:: Recorded data ::
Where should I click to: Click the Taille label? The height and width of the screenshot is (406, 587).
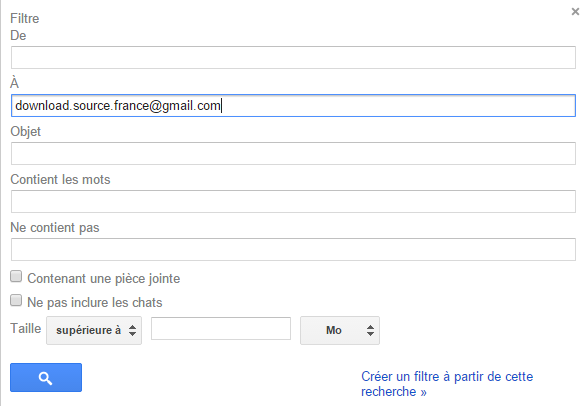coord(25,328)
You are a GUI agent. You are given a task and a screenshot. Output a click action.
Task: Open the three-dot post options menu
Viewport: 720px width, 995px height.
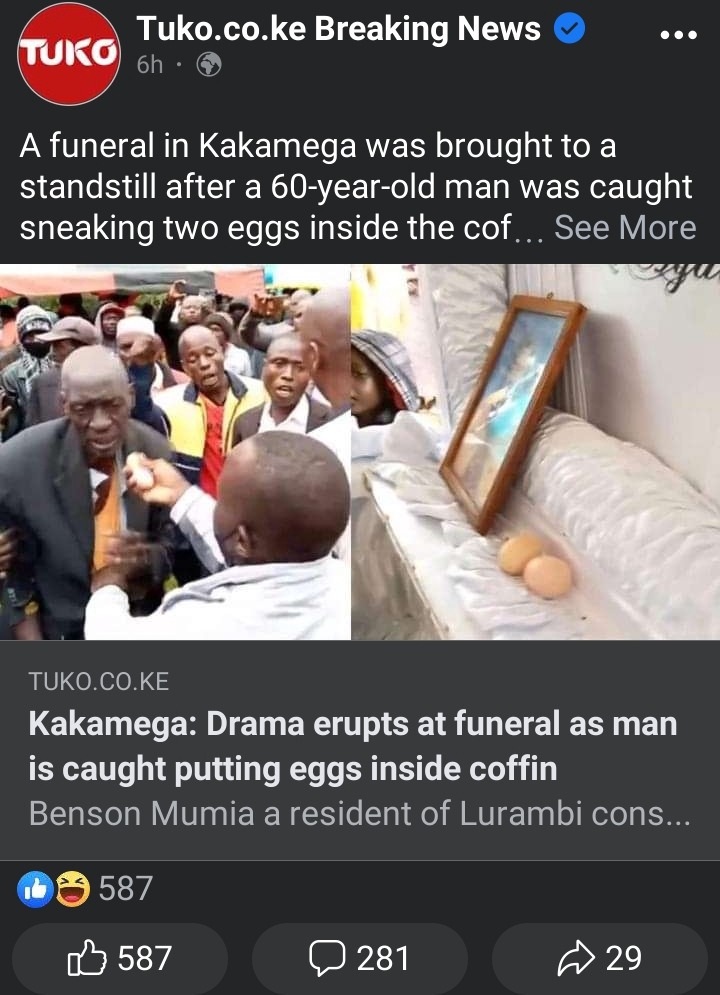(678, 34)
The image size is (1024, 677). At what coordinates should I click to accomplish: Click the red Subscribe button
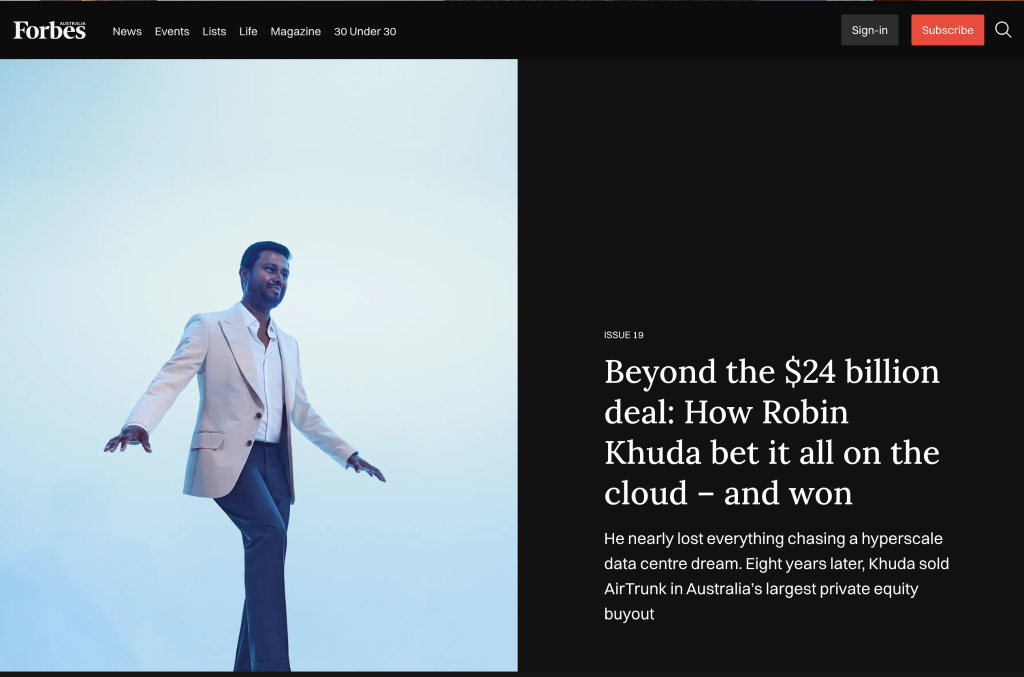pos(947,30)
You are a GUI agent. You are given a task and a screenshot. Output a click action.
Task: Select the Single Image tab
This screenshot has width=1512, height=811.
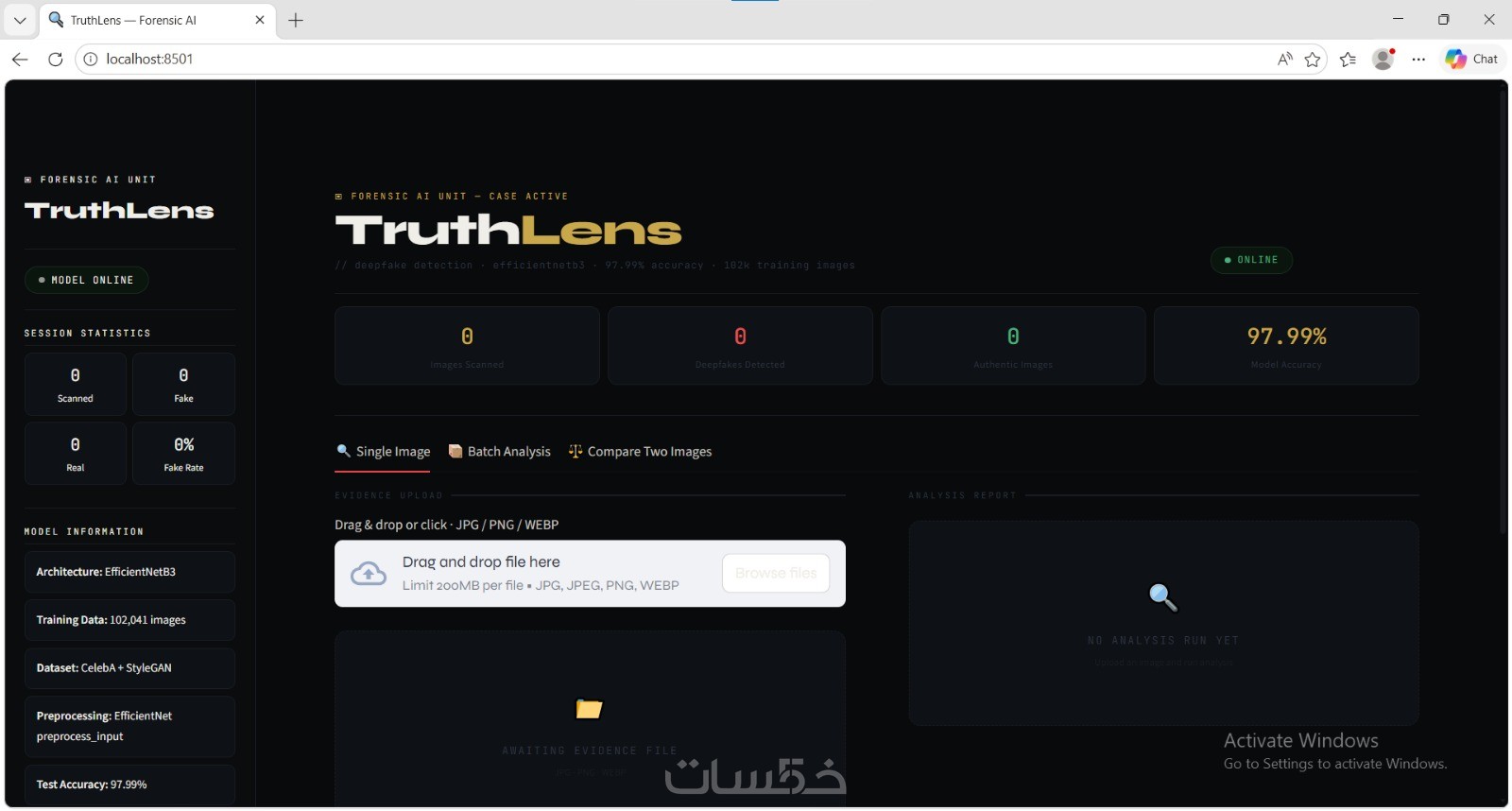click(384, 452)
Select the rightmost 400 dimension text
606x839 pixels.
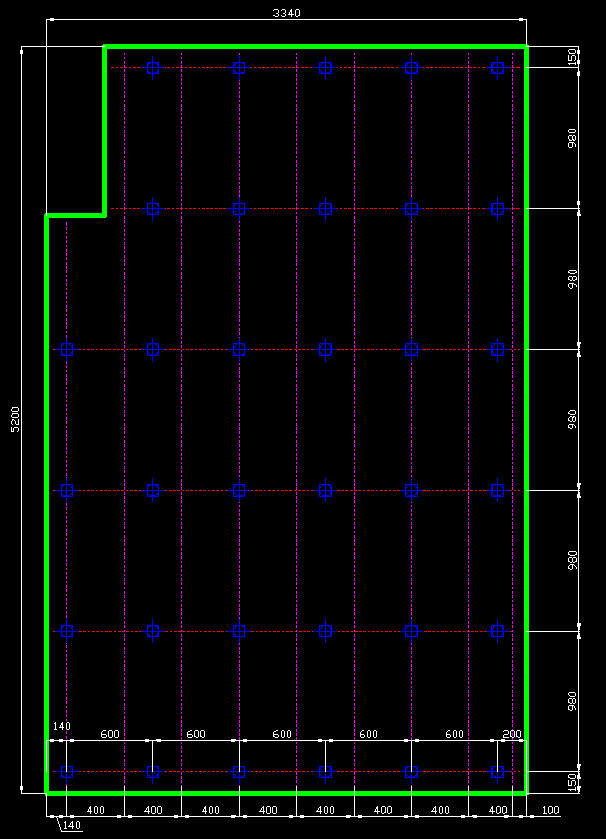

:: Exercise requirements ::
Your job is to transcribe the entries above exactly; skip the pictures.

:: Answer ::
Where should I click to: Click the Taille label? The height and width of the screenshot is (406, 587).
coord(25,328)
You are a GUI agent. You are given a task and a screenshot. Output a click action.
Task: Open the three-dot post options menu
Viewport: 720px width, 995px height.
(678, 34)
The image size is (1024, 677). At what coordinates should I click to accomplish: Click the red Subscribe button
pos(947,30)
You are a GUI agent. You are given a task and a screenshot. Output a click action.
Task: Select the Single Image tab
This screenshot has width=1512, height=811.
click(384, 452)
Select the rightmost 400 dimension text
606x839 pixels.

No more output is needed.